# Anyone listen to Dr. John R. DeWitt?



## SemperEruditio (Apr 27, 2010)

Found him on SermonAudio. Listening to him I assume preach each of the WCF and he just awesome! His passion and conviction is clear. These could just be lectures but boy his speaking is incredible.

Anyone listen to him before? 
SermonAudio.com - Greenville Seminary & Mt. Olive


----------



## goodnews (Apr 27, 2010)

Frank, I've listened to several of his sermons in the past, particulalry when he was still the pastor at First Pres (ARP) in Columbia, SC. I always thought that I'd like to see him preach in person.
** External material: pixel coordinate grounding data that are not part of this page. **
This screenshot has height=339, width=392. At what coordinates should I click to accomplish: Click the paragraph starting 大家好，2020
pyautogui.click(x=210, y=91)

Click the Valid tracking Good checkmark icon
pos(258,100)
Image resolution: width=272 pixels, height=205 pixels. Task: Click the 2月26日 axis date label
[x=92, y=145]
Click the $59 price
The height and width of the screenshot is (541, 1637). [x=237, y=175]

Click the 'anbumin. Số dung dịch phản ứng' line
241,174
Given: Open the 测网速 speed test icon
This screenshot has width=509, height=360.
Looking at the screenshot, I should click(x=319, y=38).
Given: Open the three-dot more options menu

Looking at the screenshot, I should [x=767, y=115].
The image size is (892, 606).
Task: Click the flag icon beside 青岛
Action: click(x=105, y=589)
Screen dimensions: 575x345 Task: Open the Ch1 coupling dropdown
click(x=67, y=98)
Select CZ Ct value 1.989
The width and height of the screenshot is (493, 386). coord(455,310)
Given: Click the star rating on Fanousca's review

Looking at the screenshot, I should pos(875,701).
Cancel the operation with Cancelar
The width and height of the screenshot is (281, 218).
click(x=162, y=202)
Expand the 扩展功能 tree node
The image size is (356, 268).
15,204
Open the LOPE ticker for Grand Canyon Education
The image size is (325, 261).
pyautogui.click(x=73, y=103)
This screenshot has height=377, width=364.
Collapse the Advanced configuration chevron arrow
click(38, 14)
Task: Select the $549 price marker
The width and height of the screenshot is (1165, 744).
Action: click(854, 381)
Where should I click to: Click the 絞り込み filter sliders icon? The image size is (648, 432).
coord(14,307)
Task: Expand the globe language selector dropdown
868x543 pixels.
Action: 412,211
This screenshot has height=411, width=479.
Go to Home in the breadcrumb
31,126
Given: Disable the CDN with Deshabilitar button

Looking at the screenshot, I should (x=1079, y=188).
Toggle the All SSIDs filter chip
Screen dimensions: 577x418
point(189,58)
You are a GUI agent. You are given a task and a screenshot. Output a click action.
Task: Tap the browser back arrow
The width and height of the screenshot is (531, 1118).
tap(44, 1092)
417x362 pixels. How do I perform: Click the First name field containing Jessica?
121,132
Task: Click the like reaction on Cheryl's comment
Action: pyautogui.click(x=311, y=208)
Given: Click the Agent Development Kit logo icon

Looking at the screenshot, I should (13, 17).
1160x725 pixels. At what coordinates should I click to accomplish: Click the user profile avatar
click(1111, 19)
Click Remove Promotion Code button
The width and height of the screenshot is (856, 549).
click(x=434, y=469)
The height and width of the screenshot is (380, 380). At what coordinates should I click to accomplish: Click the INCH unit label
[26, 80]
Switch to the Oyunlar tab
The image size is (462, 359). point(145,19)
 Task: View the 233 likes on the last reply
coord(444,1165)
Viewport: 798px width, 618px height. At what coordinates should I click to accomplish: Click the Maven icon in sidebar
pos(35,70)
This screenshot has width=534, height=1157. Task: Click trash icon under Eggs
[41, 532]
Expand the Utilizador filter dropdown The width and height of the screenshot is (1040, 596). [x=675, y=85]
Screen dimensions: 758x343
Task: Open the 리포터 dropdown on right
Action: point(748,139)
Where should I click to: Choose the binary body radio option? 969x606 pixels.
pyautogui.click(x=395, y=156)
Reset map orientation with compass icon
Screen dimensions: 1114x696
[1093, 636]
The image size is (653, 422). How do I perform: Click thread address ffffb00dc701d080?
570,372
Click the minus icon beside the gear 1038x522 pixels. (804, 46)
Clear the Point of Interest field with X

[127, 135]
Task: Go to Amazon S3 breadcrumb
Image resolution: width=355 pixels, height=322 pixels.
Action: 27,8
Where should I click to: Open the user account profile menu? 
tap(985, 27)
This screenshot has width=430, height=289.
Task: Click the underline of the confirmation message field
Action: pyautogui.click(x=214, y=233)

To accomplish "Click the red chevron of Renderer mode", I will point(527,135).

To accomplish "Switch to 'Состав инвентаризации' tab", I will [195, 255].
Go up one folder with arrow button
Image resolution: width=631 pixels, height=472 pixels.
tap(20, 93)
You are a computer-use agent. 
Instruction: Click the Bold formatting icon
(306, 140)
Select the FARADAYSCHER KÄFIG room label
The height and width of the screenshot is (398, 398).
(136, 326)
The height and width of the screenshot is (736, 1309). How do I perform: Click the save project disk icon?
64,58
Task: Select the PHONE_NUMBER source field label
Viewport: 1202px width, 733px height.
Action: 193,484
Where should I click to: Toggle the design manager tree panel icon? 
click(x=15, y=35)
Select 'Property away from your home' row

I have no doubt he's done a fantastic job on the series you've mentioned. He's a nice guy in person as well.


----------



## Marrow Man (Apr 27, 2010)

Jeff, he preached at Synod a few years ago. Don't tell me you missed him then!


----------



## goodnews (Apr 27, 2010)

Marrow Man said:


> Jeff, he preached at Synod a few years ago. Don't tell me you missed him then!



 Yea, I remember he said something about John Calvin and he used the Bible in his sermon.


----------



## jfschultz (Apr 27, 2010)

I heard him weekly when he was at Second Presbyterian in Memphis. Mostly while down in the basement TV ministry control room. His being there, was one reason I went along with leaving a (now non-existent) PCA church that was heading to left field and go there.

It was during his tenure there, that Second Presbyterian left the PCUSA for the EPC under the provisions of the UPCUSA-PCUS plan of union.


----------